Skip to content
Jon Ison edited this page Feb 18, 2016 · 11 revisions

Outline for paper

  • General problems in finding the right tools and how to combine them, motivating example
  • EDAM and ms-utils.org http://ms-utils.org/ provide sufficient information to create workflows (semi-)automatically
  • jABC/PROPHETS as workflow framework that can exploit this information
  • Case Study
    • Illustrate complexity - Details on how many combinations can be possible to get from input A to output B
    • Recipe to select most appropriate workflows for a specific problem (mostly a nice example how to do it)
  • Reasons why this makes the world a better place showing the great potential to extend the concept to all tools described by EDAM

Motivation

VS says ... "It would be great to show that there are actually quite a few workflows that can be generated from the available annotation of the tools. Do the workflow tools already have a feature to investigate this? If not, a simple network analysis should provide this information easily. And hopefully some nice figures as well."

AL says ... "The exploration of the possible workflows based on the annotations (without requiring the user to deal with the technicalities of the tool interfaces, such as input and output) is exactly what we aim to support with the PROPHETS plugin. The synthesis method it uses to compute the possible solutions is in fact in principle a network analysis, however a bit more sophisticated than "simple", for example allowing the user to express additional constraints that he wants to see fulfilled in the proposed workflows. This is described in publications on the framework, but I will also do my best to explain how it works on our example, that’s probably easier to follow then. PROPHETS also has some features to visualise the “solution space”, that is, the computed possible solutions, as a graph structure, so that might be one of the kind of figures you are hoping for."

Magnus says ... "As a very small contribution to the motivational part, demonstrating the need for controlled vocabularies in metadata descriptions, one of my PhD students just got a paper accepted in the Journal of Scientometrics. Among other things, the paper looked at the word usage of researchers active in the same field and with a long history of publishing together, one example being Gary Glish and Scott McLuckey (see attachment). These names may not mean anything to you, but they are well known in the field of mass spectrometry (both are former presidents of the American Society for Mass Spectrometry). But the analysis showed that even these two researchers have individual language preferences. For example, Glish likes to specify that an apparatus was a “quadrupole ion trap” whereas McLuckey refers to the same apparatus as only an “ion trap”. Of course, some domain knowledge is needed to tease this out from the graph. We have a workflow that performs this type of analysis for any two researchers (or corpora), so if you have some example from the field of bioinformatics, we could include this as well. Not that this is really novel in any way. I suspect people in the field of proteomics or mass spec data analysis use terms like “alignment”, “search”, “annotation”, “convolution” to mean more than one thing. At the very least, it is possible to use established text mining methods to show the need for metadata and data analysis CVs."

Choice of tools

Completing the Google spreadsheet: https://docs.google.com/spreadsheets/d/1DuYkelKKmgkFWHojbHE8wlJxFZhC2uZ8U8eUlgrAtNo/edit#gid=0

for a subset of selected tools for the test case sounds like a very good idea to me! I’m happy to follow your suggestions about which tools to take for that, from my side it would only be good to have tools with some command line or otherwise programmatically accessible interface (so that they can be executed from the workflow), and that the set of tools allows for some variation in the possible compositions, so that we can demonstrate the use of automatically exploring them. All this seems to be fulfilled by the list of tools you have already proposed.

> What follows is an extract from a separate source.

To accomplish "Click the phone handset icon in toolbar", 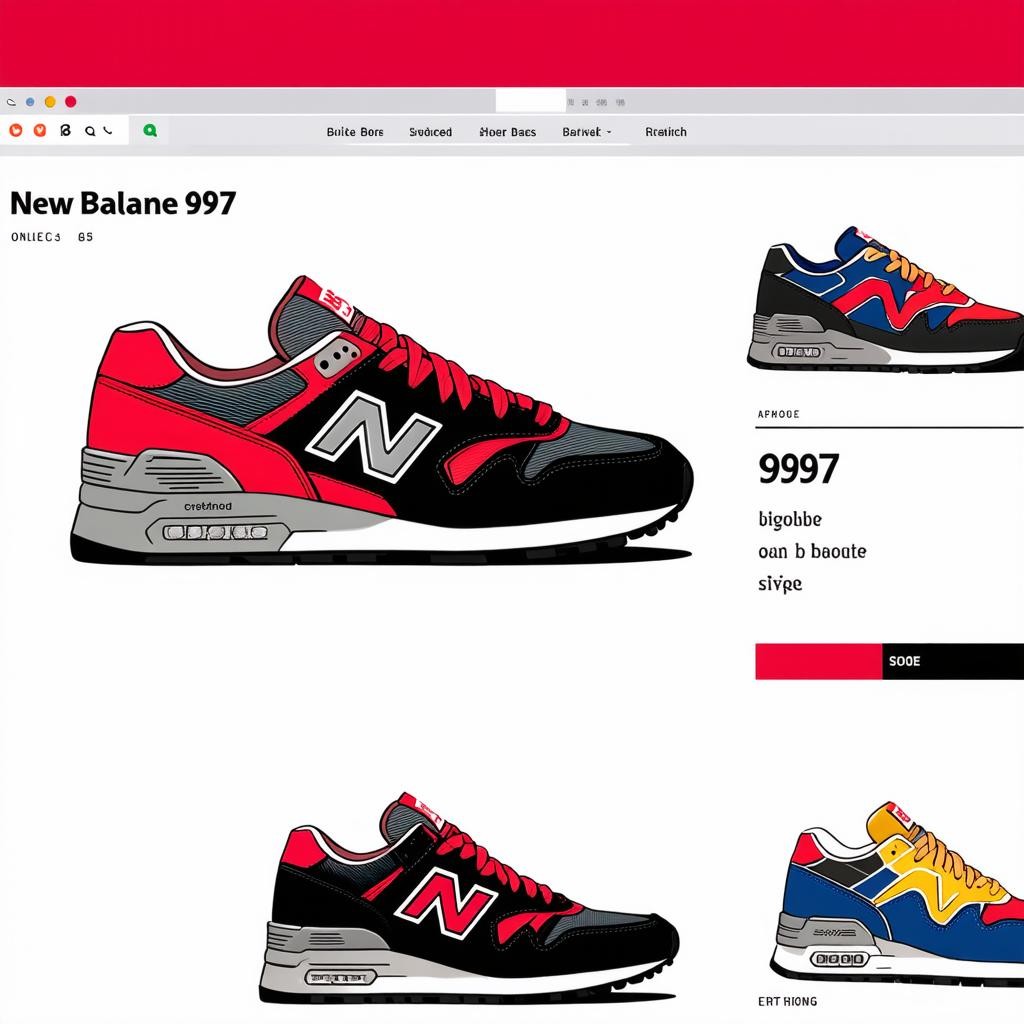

Jon says ... "I'd prefer to annotate all tools to a high standard, so we can close this chapter. Of course we can make the ones required for the paper / example the priority"

Magnus says ... "In principle I agree, but we could focus on providing rich annotations on tools that are easy to integrate in workflows, i.e. can be run on the command line or are available as a Web Service.

Point for paper : hiding complexity

The paragraph you wrote about which tools can use which input formats show very nicely the technical knowledge that is required. That this "disappears" into the annotations and the ontology, so that it is used by the workflow framework but hidden from the user, will make a good illustration for a paper...

biotoolsCompose on GitHub

We can’t put the source code of PROPHETS etc. there, but of course links to the download sites of the releases, and I see no problems at the moment with putting the code and examples there that we create for this case. (Technically, what we create is “only” a PROPHETS project anyway, which like projects in Eclipse or other IDEs contains everything that is needed for an application, and can be stored and distributed independently.)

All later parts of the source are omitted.